关键词： 仓储稻谷   黄曲霉   黄曲霉毒素B1   ISSR分子标记   生物防治  

摘要： 稻谷是我国重要的储备粮食,尤其在我国南方,稻谷是人们的第一主食,然而由于南方地区高温和高湿的气候条件,稻谷很容易受到黄曲霉的侵染并产生黄曲霉毒素,对人们的健康构成威胁。因此本文对中国南方仓储稻谷中黄曲霉的流行特征进行研究,探讨其在不同生态环境下的分布规律和产毒特征;分析黄曲霉分离株的生物多样性,评估多样性对黄曲霉产毒能力的影响;以不产毒黄曲霉作为生物防控手段系统探究了其对产毒黄曲霉的抑制效果。主要研究结果如下:1.对采自我国南方稻谷主产区(江苏、浙江、湖南、湖北、安徽、江西、福建)的315份稻谷样品中的菌株进行了分离纯化,基于形态学特征以及Ca M测序,共鉴定出81株黄曲霉分离株,黄曲霉分离株主要来自湖南省和江西省,江苏省和浙江省黄曲霉分离株分布较少。通过超高效液相色谱法(HPLC-FLD)对黄曲霉分离株产毒力的分析,其中有56株黄曲霉分离株被检测到可产生黄曲霉毒素B(AFB)。
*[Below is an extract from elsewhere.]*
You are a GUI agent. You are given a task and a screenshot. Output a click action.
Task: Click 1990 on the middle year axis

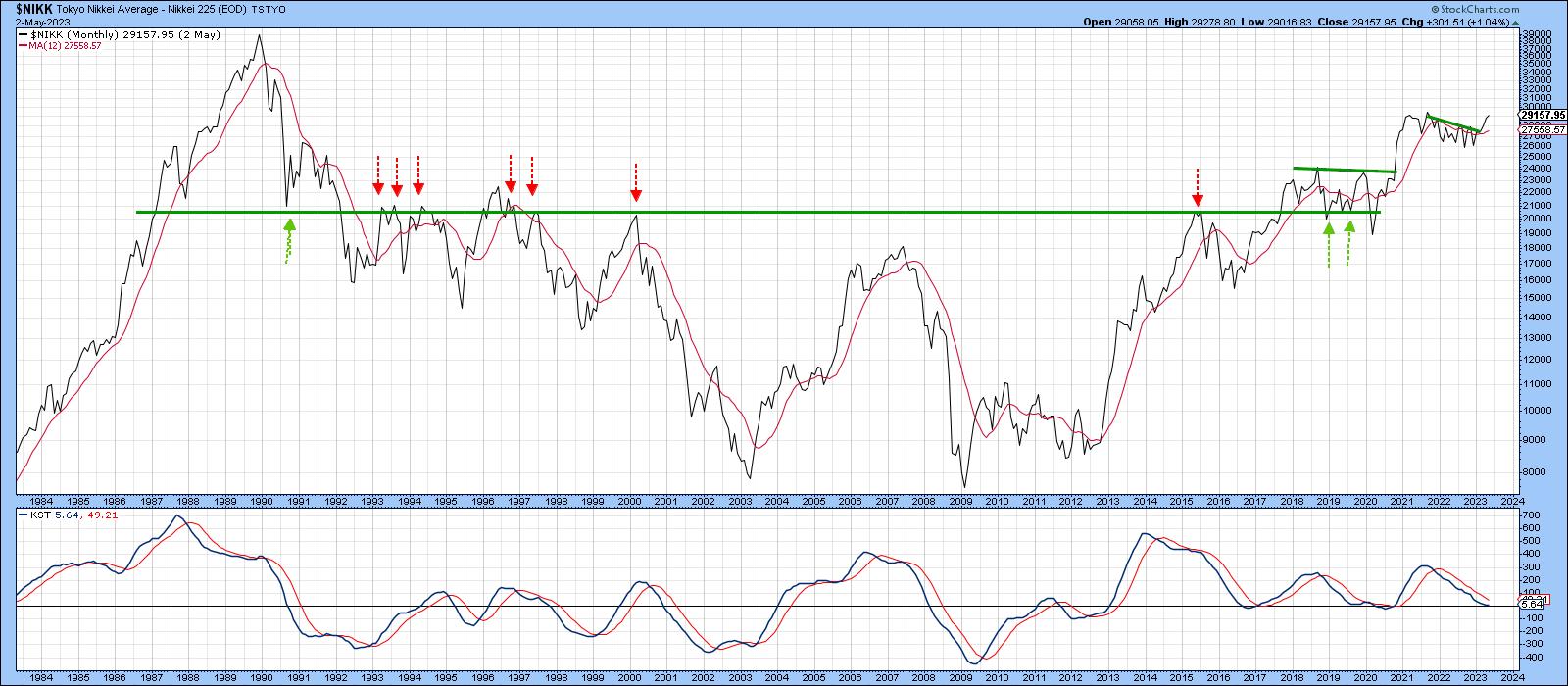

产毒黄曲霉分离株和不产毒黄曲霉分离株在7个省份的分布差异较大,随着7个采样省份平均温度的降低,产毒黄曲霉菌株的百分比逐渐增加。地理区域以及温湿度的差异影响黄曲霉分离株的分布和产毒能力。2.通过对黄曲霉分离株菌核大小的测定发现S型(菌核直径<400μm)黄曲霉分离株AFB产量较高,而L型(菌核直径>400μm)黄曲霉分离株中AFB产量低或者不产AFB。PCR方法鉴定AFB生物合成关键基因,结果表明所有产毒黄曲霉分离株都存在afl R基因,而不产毒黄曲霉分离株在AFB生物合成基因簇的区域存在关键基因的缺失。同时利用ISSR分子标记对黄曲霉分离株的遗传多样性进行了研究,81株黄曲霉分离株基因型之间存在显著的遗传差异,遗传相似系数为0.53～1.00,当遗传相似系数为0.61时,黄曲霉分离株可以分成7个主要聚类。使用来自同一粮库的产毒黄曲霉分离株和不产毒黄曲霉分离株进行共培养试验,结果表明在粮库储存环境中,不产毒黄曲霉分离株的存在能够降低储藏过程中的AFB污染风险。3.对不产毒黄曲霉对对产毒黄曲霉的抑制规律进行了研究,实验结果表明不产毒黄曲霉通过抑制产毒黄曲霉的产孢量和菌落的径向生长来抑制黄曲霉毒素产量。在单株不产毒黄曲霉与产毒黄曲霉体外共培养实验中,当以1:50的孢子浓度比例延迟1天接种不产毒黄曲霉时,抑制产毒效果达到了最佳。而在混合不产毒黄曲霉与混合产毒黄曲霉共培养实验中,当以1:2的孢子浓度比例同时接种混合不产毒黄曲霉与混合产毒黄曲霉时,抑制产毒效果达到了最佳。以稻谷和花生为培养基质进行原位培养试验,不产毒黄曲霉对产毒黄曲霉的生长以及产毒量均表现出抑制效果。结果表明,当少量不产毒黄曲霉存在时,即可对产毒黄曲霉产生较好的生物防控效果,本研究为防治黄曲霉毒素的污染提供理论依据。